The relevant parts of the Top-up tax information return should be exchanged as soon as possible and, in any case, no later than 3 months after the filing deadline for that Reporting fiscal year. For the first year of application of the Pillar Two Directive (i.e. Reporting fiscal year 2024), the deadline for exchanging the information is six months after the filing deadline. Top-up tax information returns received after the filing deadline should also be exchanged as soon as they have been received and, in any case, no later than 3 months after they have been received.
The communication of information to competent authorities of other Member States will take place using the standard computerised form that will be developed by the Commission by means of an implementing act.
For Member States that have elected not to apply the qualified income inclusion rule (IIR) and the qualified under-taxed profit rule (UTPR) pursuant to Article 50(1) of the Pillar Two Directive, the application of the rules of this Directive is also postponed.
The new Article 9a provides a possibility for the competent authority to enquire about a Top-up tax information return that was notified to be filed centrally but which has not been exchanged. The competent authority of a Member State where the filing entity is resident for Pillar Two purposes can then verify if such a report has been filed and enquire about the expected date of filing if this has not already been done. If the Top-up tax information return has not been received within 3 months of the new expected filing date, local filing requirements may be imposed on the constituent entities of the MNE in order to obtain the Top-up tax information return since the conditions for central filing have not been met. On the other hand, no local filing may be imposed on the constituent entities before the abovementioned deadline has passed.

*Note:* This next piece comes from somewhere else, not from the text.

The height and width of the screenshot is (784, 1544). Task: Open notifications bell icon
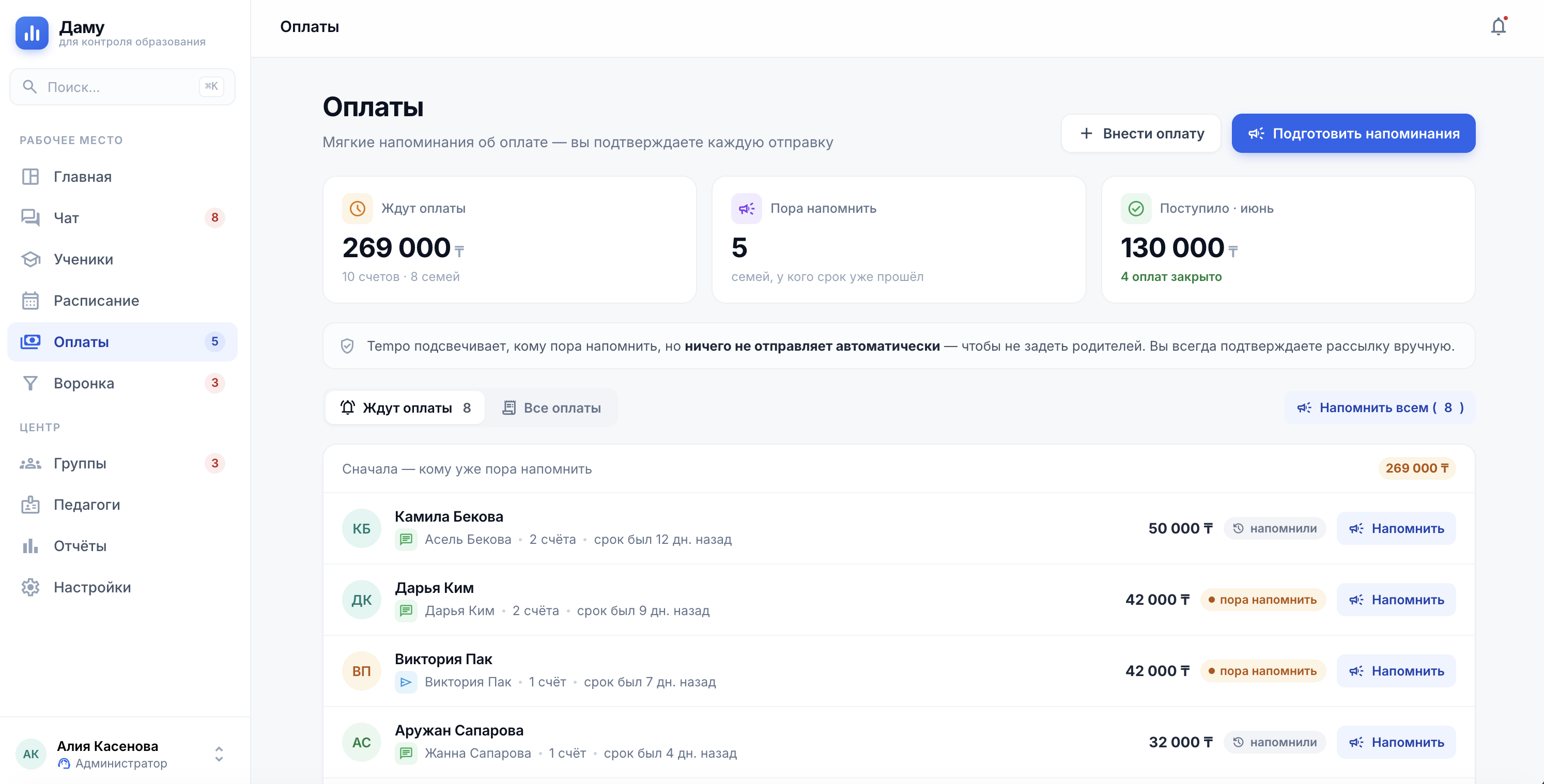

Furthermore, when the Top-up tax information return has been received and, after verification, the competent authority has reason to believe that it requires corrections, they should notify the competent authority of the sending Member State. The sending competent authority should, without delay, take appropriate measures to obtain the corrected Top-up tax information return from the filing entity and exchange it with the relevant competent authorities of Member States.
(b) Annex VII
The proposal adds a new Annex VII to the DAC. The first section defines certain terms used in the Annex and the relevant Articles in the DAC. The second section describes the filing rules that apply to the filing entity of the MNE. The third section includes the Top-up tax information return (which is fully in line with the GIR developed by the OECD) and aligns it with the Pillar Two Directive. The Top-up tax information return can be amended by the Commission by delegated act to reflect future update agreed at international level.